Je suis aussi conscient que vous, madame la ministre, de la difficulté des questions de santé publique, mais j'ai été néanmoins surpris de l'approche adoptée par le Gouvernement, tant sur le plan technique que sur le plan politique. Ce dernier a, en effet, pensé qu'il devait assumer seul la responsabilité du dossier et n'y a guère associé l'Assemblée – qui, du reste, n'a pas été très demandeuse.

À l'instar de l'intervention de Marisol Touraine, notre discours ne se situe pas sur le plan de la rhétorique, mais sur celui des interrogations fondamentales. Madame la ministre, puisque vous avez interpellé à plusieurs reprises Gérard Bapt et, comme certains de vos collègues, m'avez interpellé moi-même, je crois utile de citer certains des propos que j'ai tenus lors d'une interview que j'ai donnée, le 7 juin dernier, au Journal du Dimanche :

« Que pensez-vous de la décision du Gouvernement de proposer la vaccination à tous les Français ?

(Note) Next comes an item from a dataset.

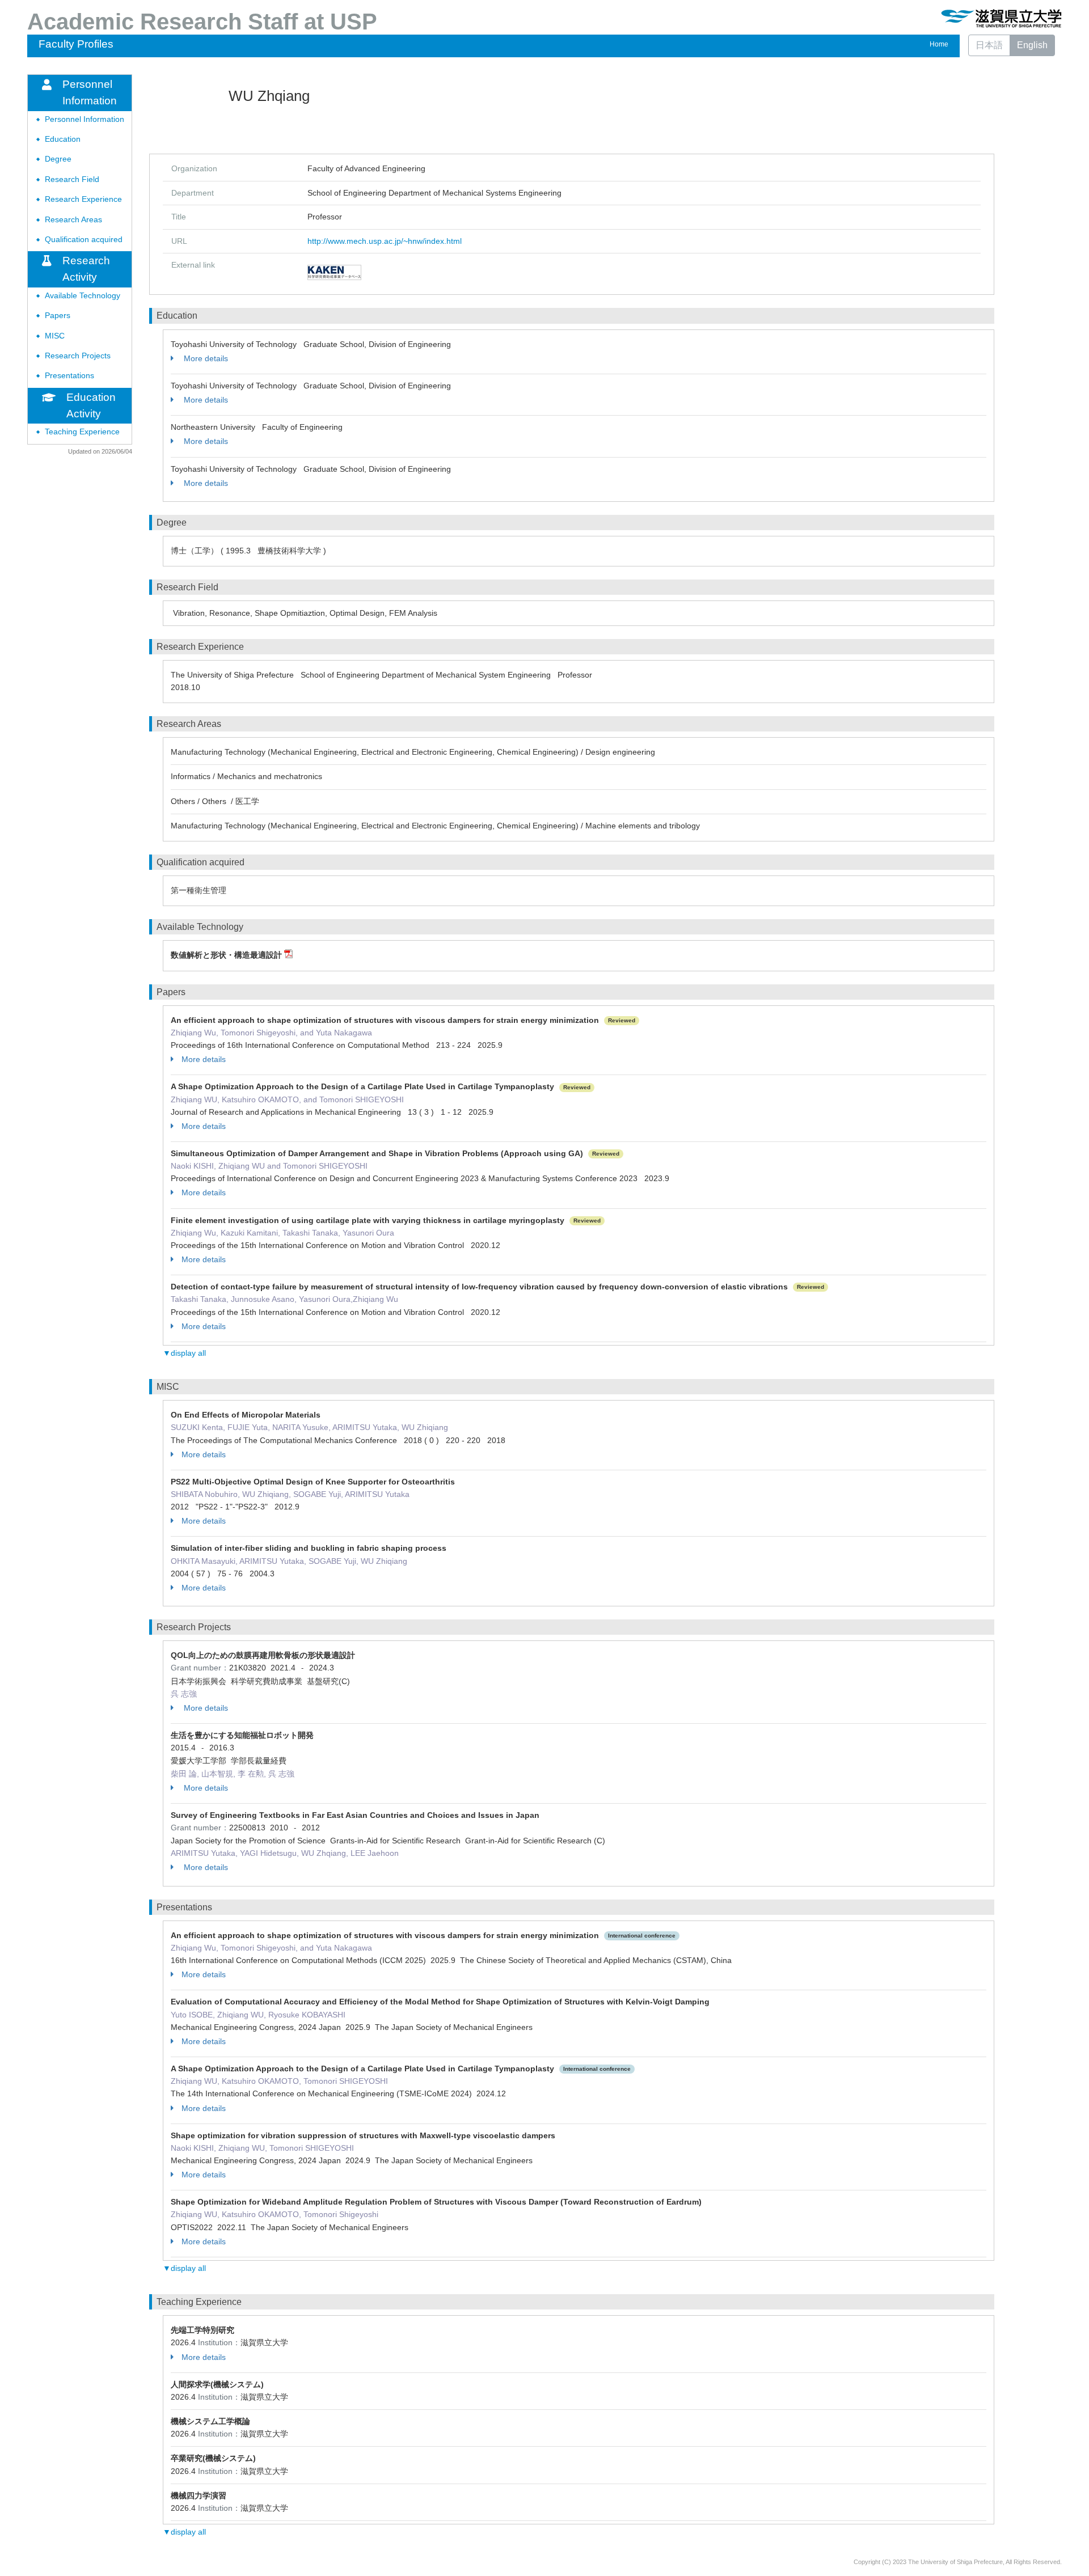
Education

« Je suis bien sûr favorable au principe de la vaccination mais je suis hostile au tout vaccin. Le vaccin doit être un des éléments de la lutte contre la pandémie, pas l'unique mode d'action. Pour le moment, on ne sait même pas s'il sera efficace. On ignore également quand il sera disponible. Il me paraît exagérément optimiste de penser que tous les Français puissent être vaccinés lors du ressac épidémique attendu à l'automne prochain. Les premiers d'entre nous devront certainement patienter jusqu'en novembre. Les autres, le milieu de l'hiver. Les firmes pharmaceutiques sont incapables de livrer 50 millions de doses pour octobre-novembre.

« Vous semblez critique envers la gestion gouvernementale de la crise ?

« Depuis quelques jours, le dispositif gouvernemental, qui m'a paru efficace lors de l'apparition du virus, est en train de dysfonctionner. Le Gouvernement m'inquiète par ses contradictions et ses oublis.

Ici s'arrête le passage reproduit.